> **Exercise details**
Pictures are to be left out, and only the lines from the one containing "Expand the output format chevron arrow" through the last line of the data are to be returned exactly.

> **Records for the exercise**
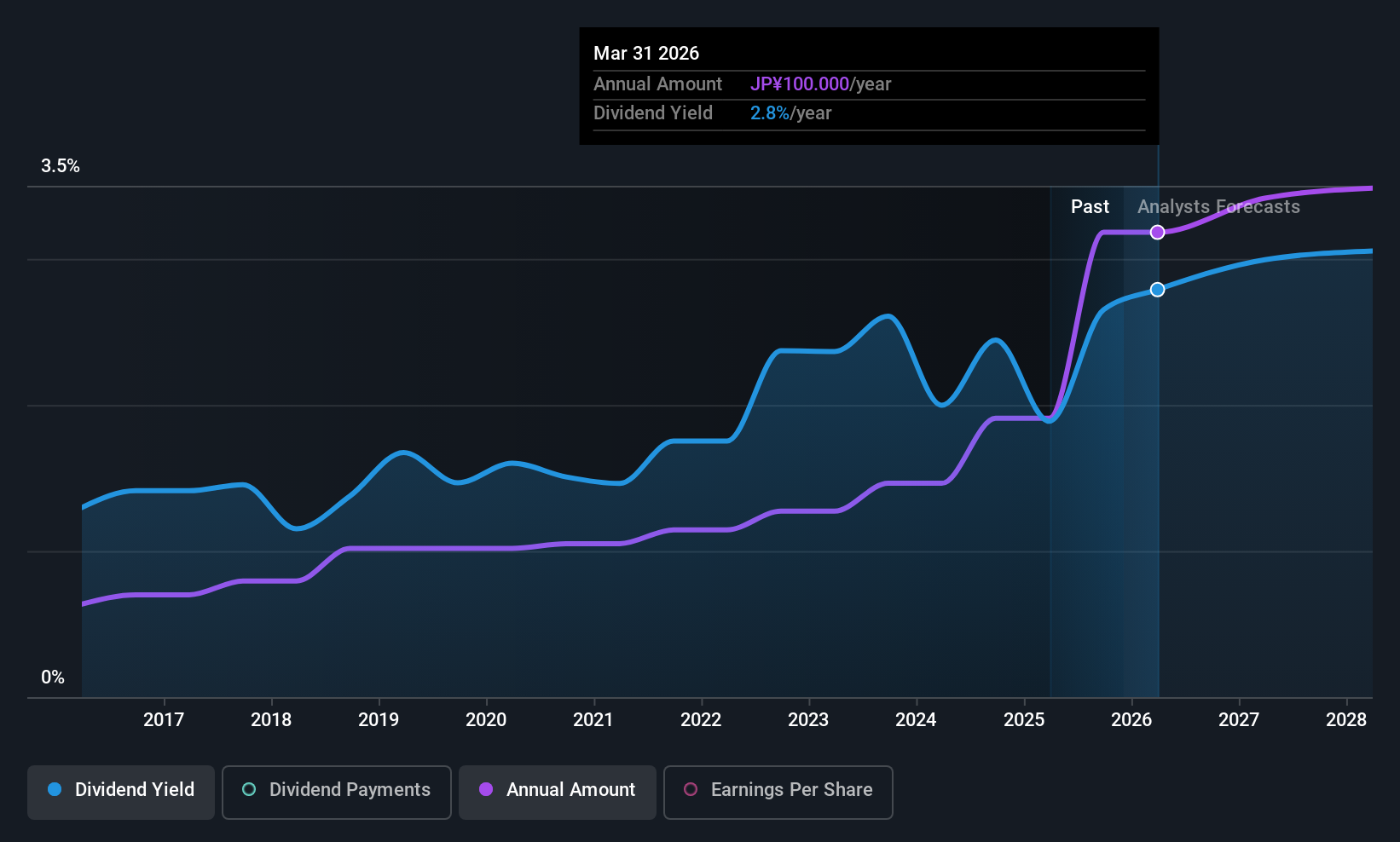Enable the Dividend Payments series
1400x842 pixels.
pyautogui.click(x=336, y=791)
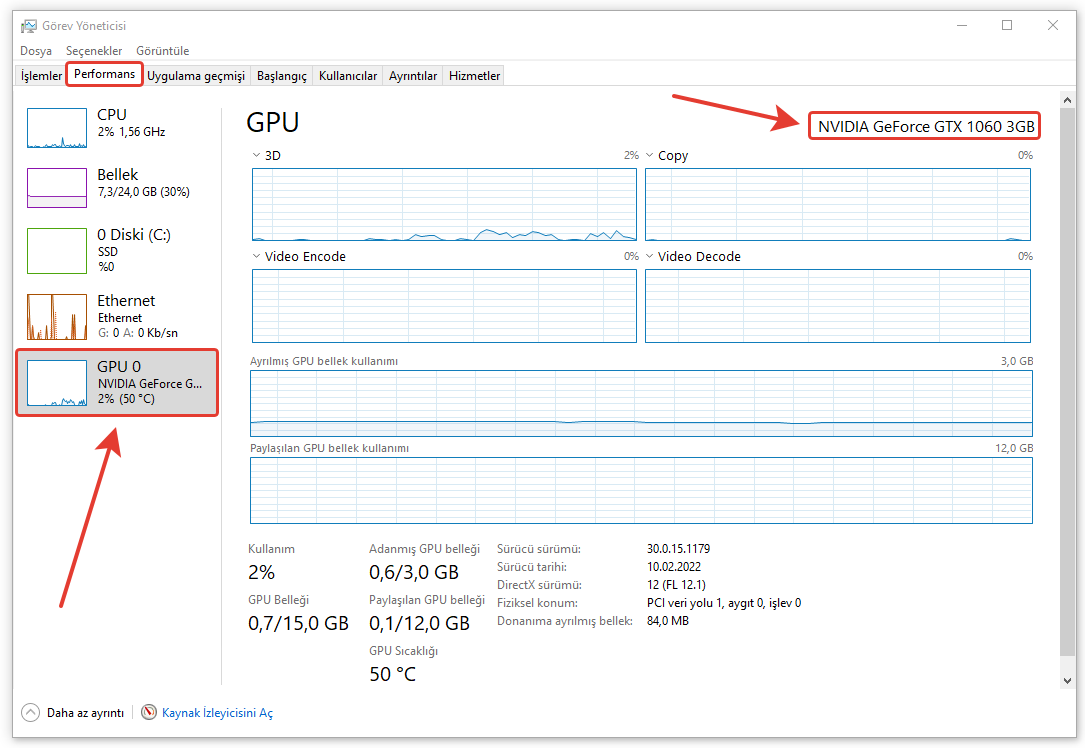The width and height of the screenshot is (1085, 748).
Task: Open the Copy engine dropdown
Action: (x=650, y=156)
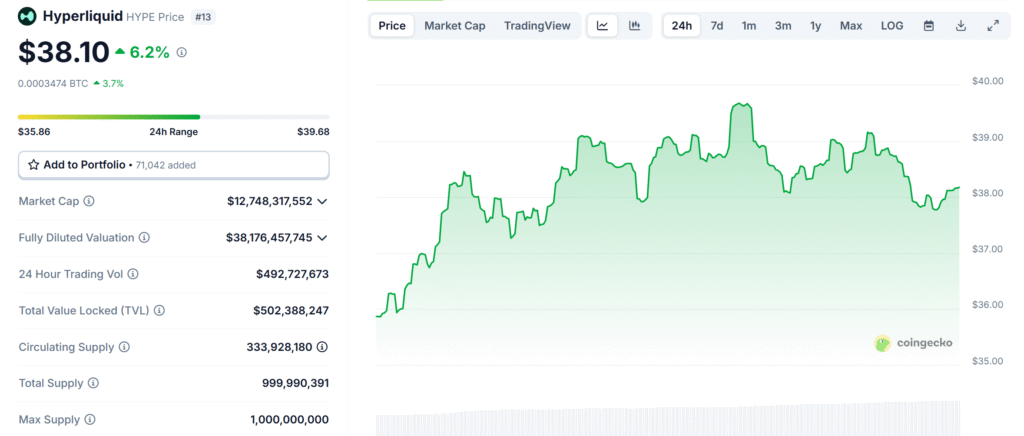
Task: Click Add to Portfolio button
Action: click(173, 164)
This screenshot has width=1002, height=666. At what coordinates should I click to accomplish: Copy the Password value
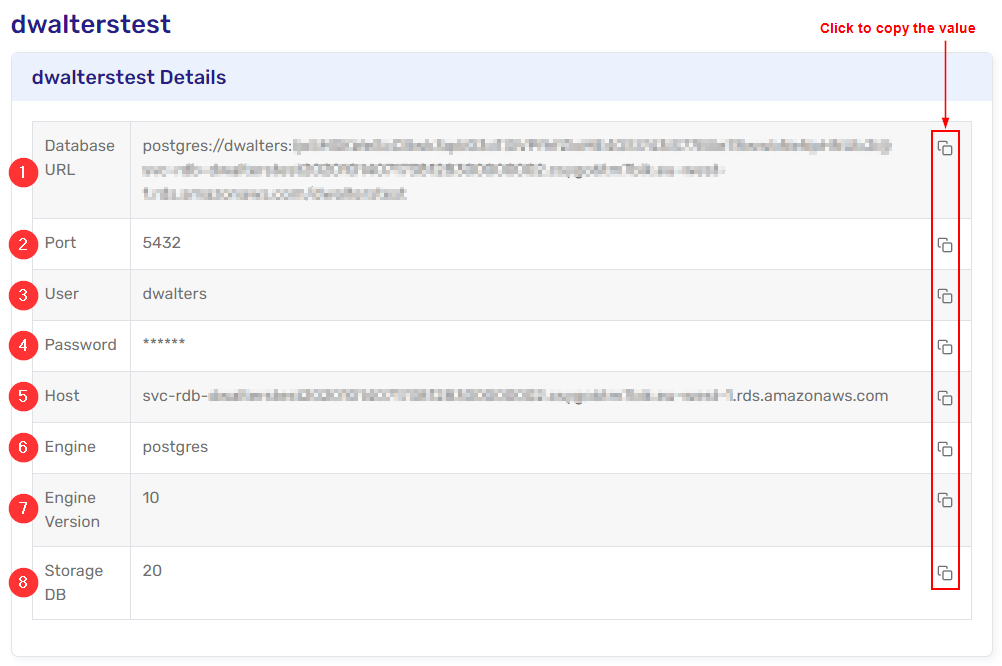pos(945,347)
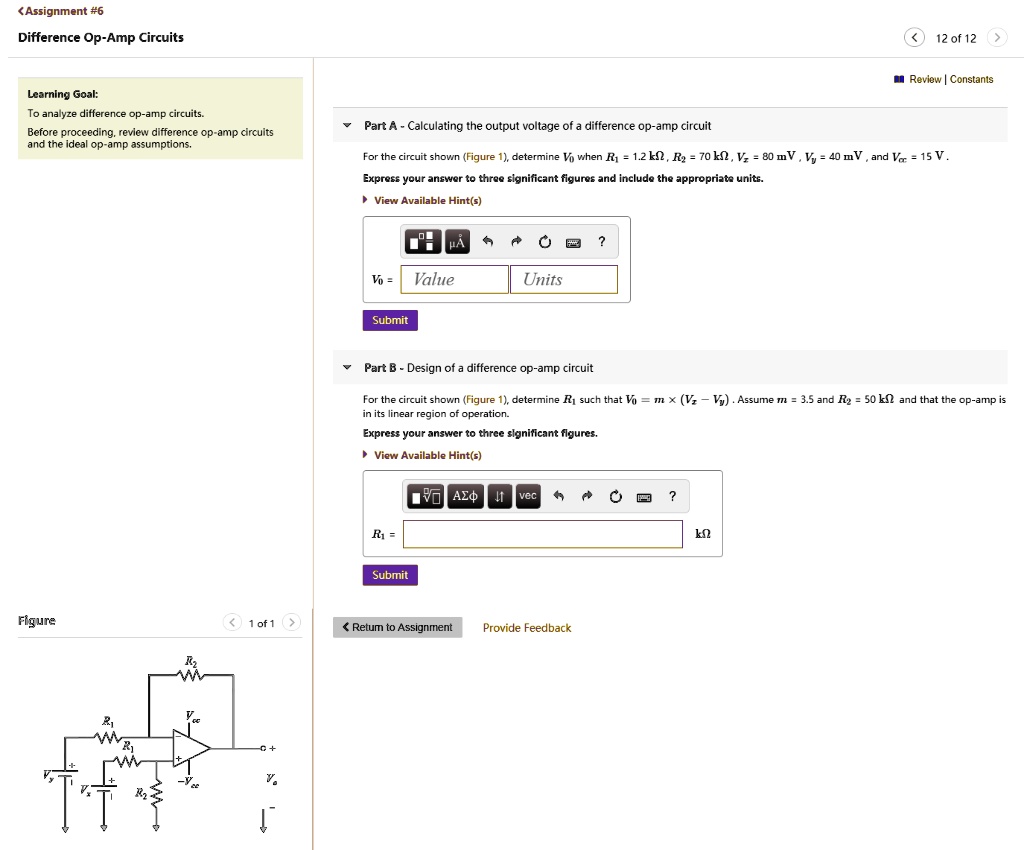Insert vector notation using the vec icon

(527, 496)
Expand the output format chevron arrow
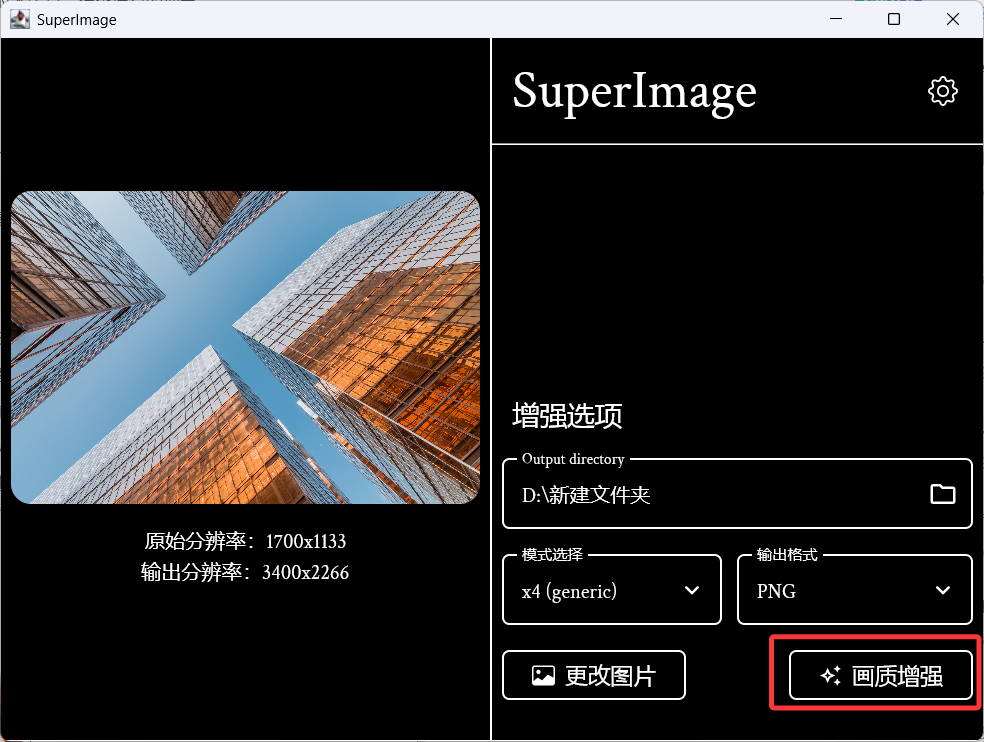Screen dimensions: 984x742 (943, 591)
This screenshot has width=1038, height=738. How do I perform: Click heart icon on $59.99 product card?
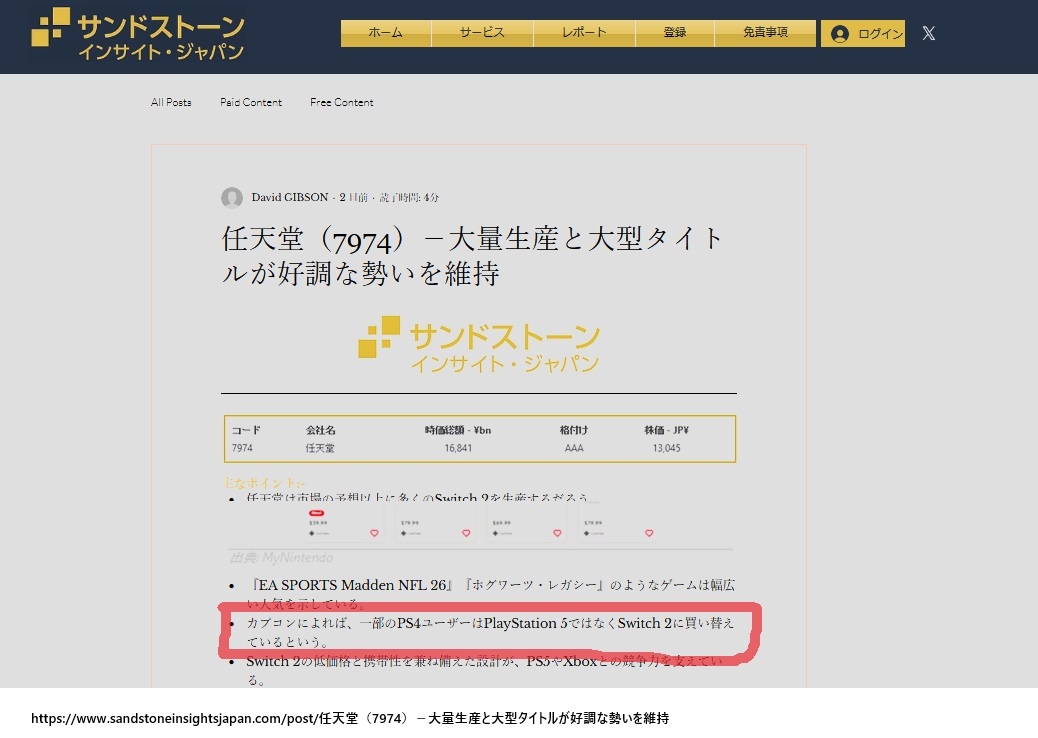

> **Exercise answer**
Expand the output format chevron arrow
Screen dimensions: 984x742 (943, 591)
This screenshot has width=1038, height=738. How do I perform: Click heart icon on $59.99 product card?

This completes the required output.